Сейчас я рада и чисто-прибранной комнате, и вкусному обеду, которым я потчую друзей, и подарку, который удаётся подарить, и помощи, к<отор>ую удаётся оказать; сейчас я многому рада — казалось бы, должно бы быть наоборот; в «пенсионном возрасте» принято ворчать... Впрочем, не лишаю себя и этого «удовольствия».
Дал бы Бог до конца сохранить голову, глаза, уши, руки, ноги -способность себя обслуживать et n’etre pas a la charge de quelqu’un!118
Насчёт Эренбурга согласна с Вами во всём1; читать его как писателя - невозможно, настолько он лишён души; язык его — переводной со всех европейских языков и ничего общего с русским не имеет; прочтёшь — и ни уму, ни сердцу... а вместе с тем наш XX век был бы немыслим именно без него, именно такого, каким он был... но каким же он был? Трудно сказать; во всяком случае достаточно угловатым', достаточно противоречивым; русским в Европе, европейцем в России; нигде не евреем, ибо начисто лишён был и недостатков, и качеств этого народа; достаточно справедливым (за неимением органической доброты) при громадном эгоцентризме; очень действенным, но отнюдь не деловым; бескорыстным - но скупым; и т. д. и т. д. Его не любили, но ценили; вообще же ему повезло: он уцелел в трудные времена; иначе первенствовал бы, возможно, совсем не он, а кто-нибудь другой...
Переводы Пушкина я Вам постепенно перепишу и перешлю: «наш» фотограф болен, и, видимо, надолго, а другого сыскать не просто; у нас легче выстроить электростанцию или 20-этажный дом, чем устроить какой-нб. частный, нестандартный заказ! Пока же посылаю Вам только что вышедшую книжечку маминых переводов на русский; там есть поразительные вещи. Предисловие написал сын Всеволода Иванова2 — интереснейший человек.

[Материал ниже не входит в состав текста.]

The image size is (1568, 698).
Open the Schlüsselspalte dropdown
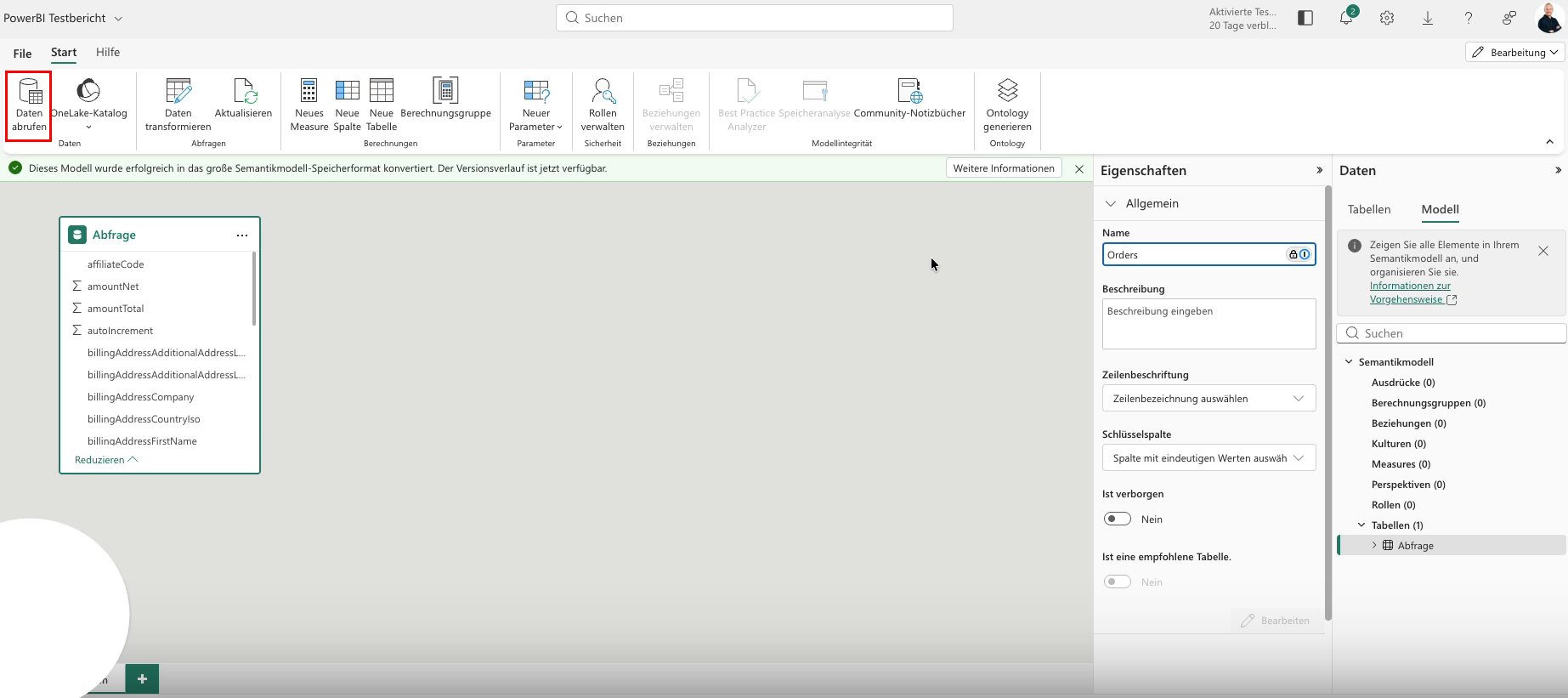coord(1209,457)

Обнимаю Вас, дорогая моя Саломея. Будьте здоровы, и пусть всё будет хорошо.
Ваша Аля
Получили ли вы посланные давным-давно с Катей Старовой две забавные кавказские фигурки? Напишите!
1 С.Н. Андроникова-Гальперн, выражая сожаление о смерти И. Эренбурга, продолжает: «...Я не поклонница его писаний. Он по мне - совсем хороший журналист (вообще журналистов не очень-то люблю или чту, хоть и ценю, когда они эффективны), а как писатель просто никакой. И стиль его мне противен, и не так-то уж хорош его русский язык. Однако всегда я его защищала от нападок и обвинений. Здесь ли, во Франции ли, считая, что к нему несправедливы. А человек он был поистине непопулярный. Я не знаю ни одного человека благожелательного к Оренбургу».